MitsuhiroTani

ノマドランドのMitsuhiroTaniのネタバレレビュー・内容・結末

ノマドランド(2020年製作の映画)
5.0

このレビューはネタバレを含みます

美しい荒野の風景と、作中に登場する詩の力が印象的な作品。
19世紀の終わりから20世紀初頭の世界的に不景気な時代。
土地から土地へ働きながら渡り歩いた渡り鳥労働者のことをホーボーと言う。
この作品に登場する放浪者は、米国の開拓者的DNAが生み出したこのホーボー文化の継承者として誇りを持っている。
ただ、放浪者の誰もが、固定された共同体で生きる定住の魅力を、自ら捨ててきた訳ではないことにリアリティがある。
誇りだけでは生きていけない現実。貧困や孤独と高齢化が常に付きまとう。クリスマスから新年。定住者の多くが家族や仲間と過ごす時間も、放浪者にとっては生死と向き合う時間。
本作の主人公も、自ら望んで放浪者となった訳ではない。だから、貧困や孤独の中、温かく迎えてくれる人々や定住の機会に、何度も心が揺らぐ。ただ、彼女は、定住と新しい共同体での密度の濃い幸せな人間関係によって、亡き夫との慎ましくも幸せな暮らしの思い出が消え去ることを恐れている。
高齢化する中で、ますます深刻になる貧困と孤独。ただ、同じような悩みを持つ人々が、柔らかな離合集散を繰り返しながら互いを束縛しない揺らぎのある集団を形成し、その時その時で、自らの居場所を確保し、そこで出会った人々と、肩の力を抜いた、飾り気のないスタンスで、適度な距離感の人間関係を構築するノマドの暮らしに出会い、あてなく彷徨う放浪者から、思い出の地を巡るノマドに変わっていく。

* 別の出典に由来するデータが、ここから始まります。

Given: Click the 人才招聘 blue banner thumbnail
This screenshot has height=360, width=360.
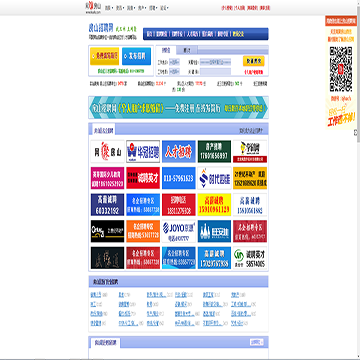Looking at the screenshot, I should pos(179,151).
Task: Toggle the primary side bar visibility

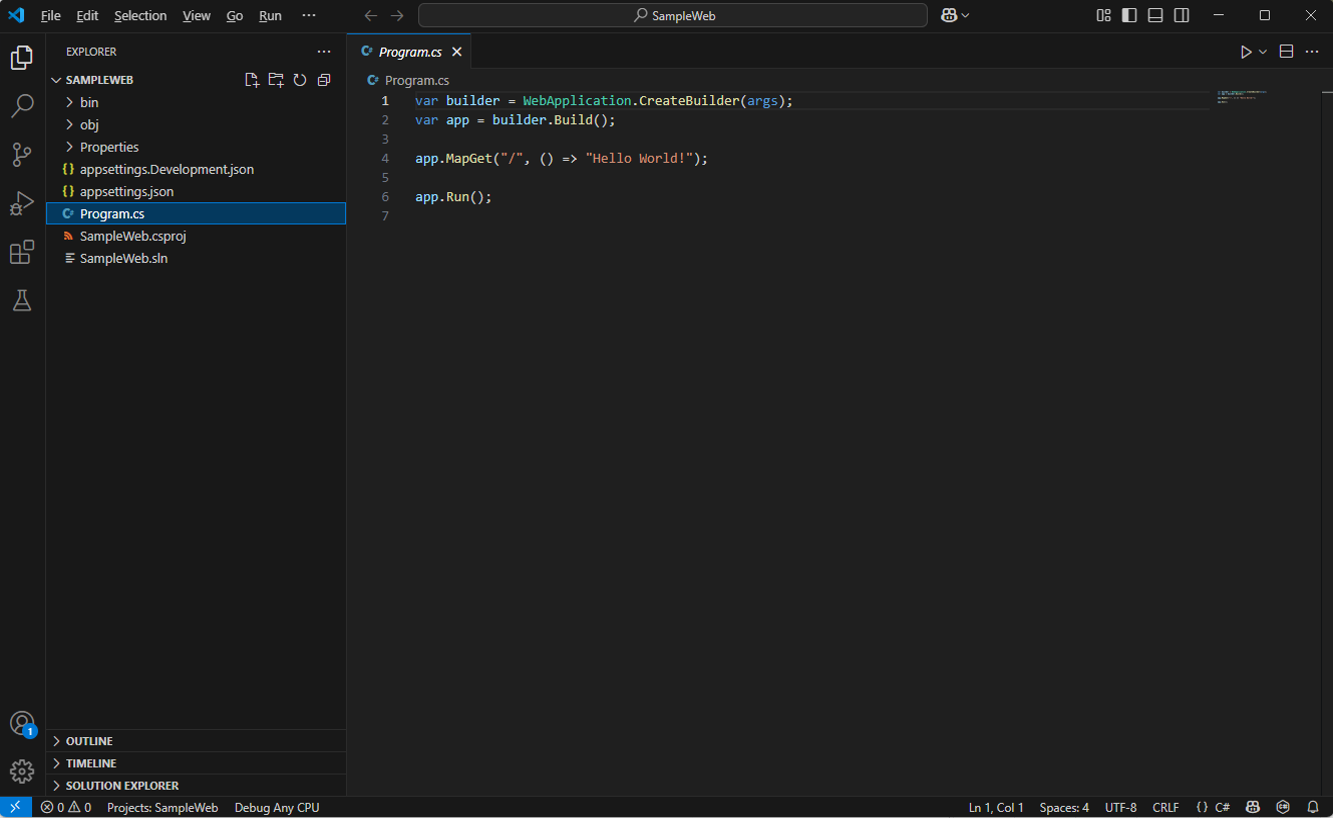Action: (1129, 15)
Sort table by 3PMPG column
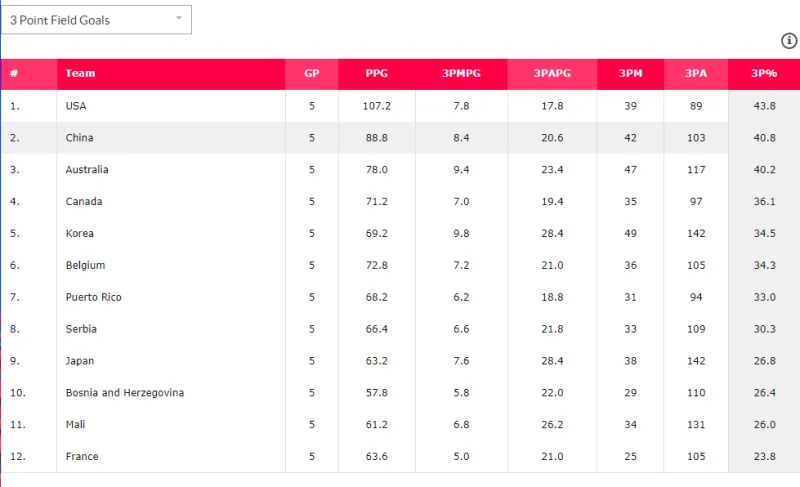The width and height of the screenshot is (800, 487). point(461,74)
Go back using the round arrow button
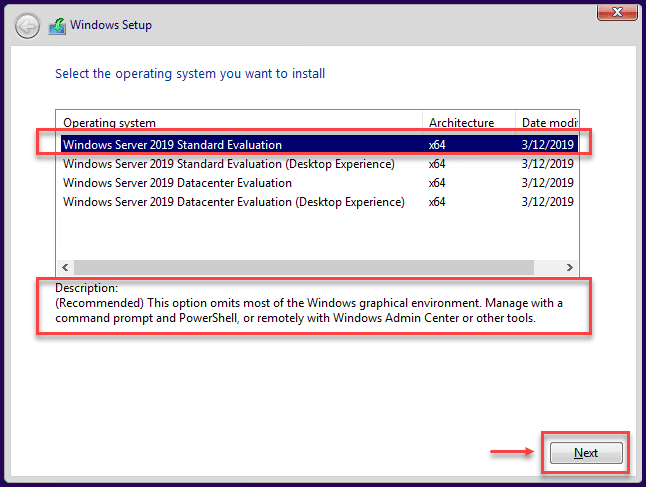This screenshot has width=646, height=487. (x=27, y=26)
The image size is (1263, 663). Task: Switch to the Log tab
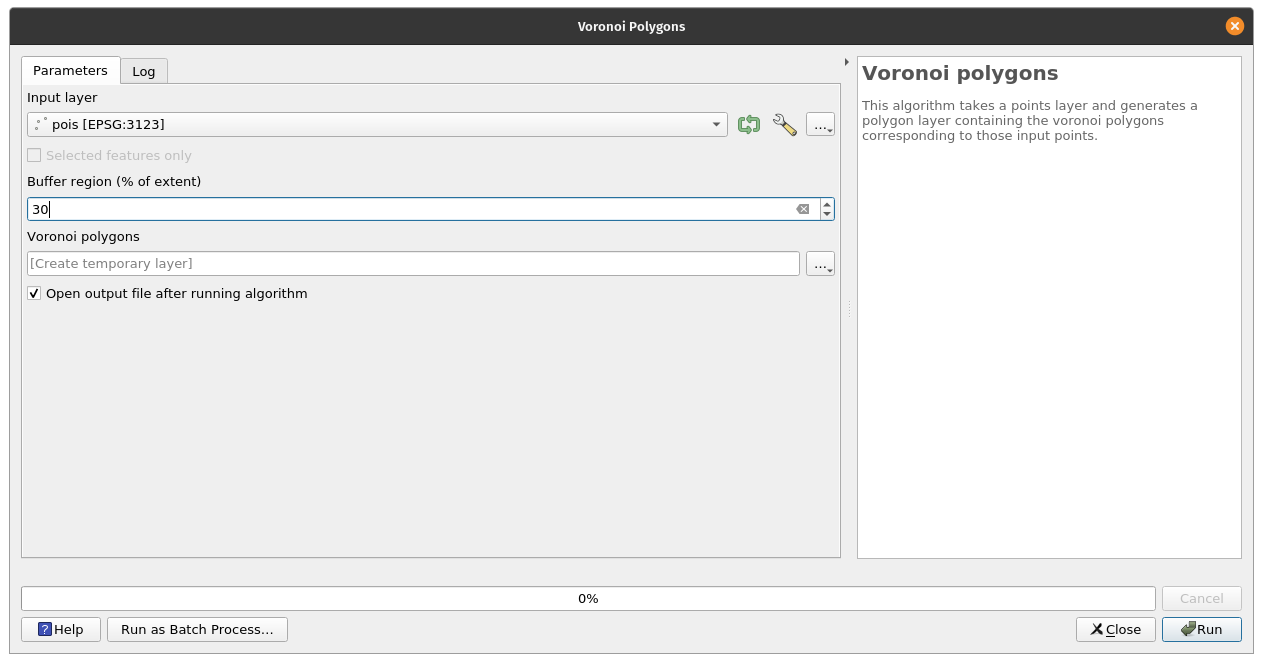coord(144,71)
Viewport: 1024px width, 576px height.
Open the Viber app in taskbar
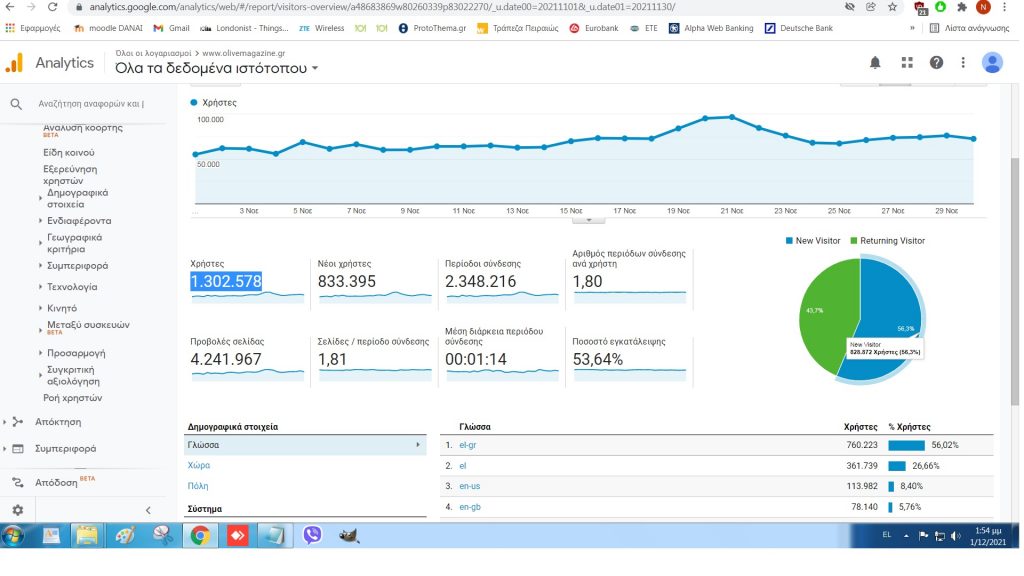click(x=312, y=535)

丸の内のオフィス街に勤め、通勤で電車でタワーマンションが建ち並ぶ街に帰り、自宅でMacBook Proを開き、Amazon Prime Videoで本作を観た。同じ時代、同じ時間に、余りに違う環境で生きる人々。
ただ、彼らが臨時雇用で働く場所がAMAZONであり、妙に繋がりを感じた。そして、何故か過去に旅したアラスカやオレゴン、スコットランドのグレンコー、中国北西部の荒野を思い出し、心がざわついた。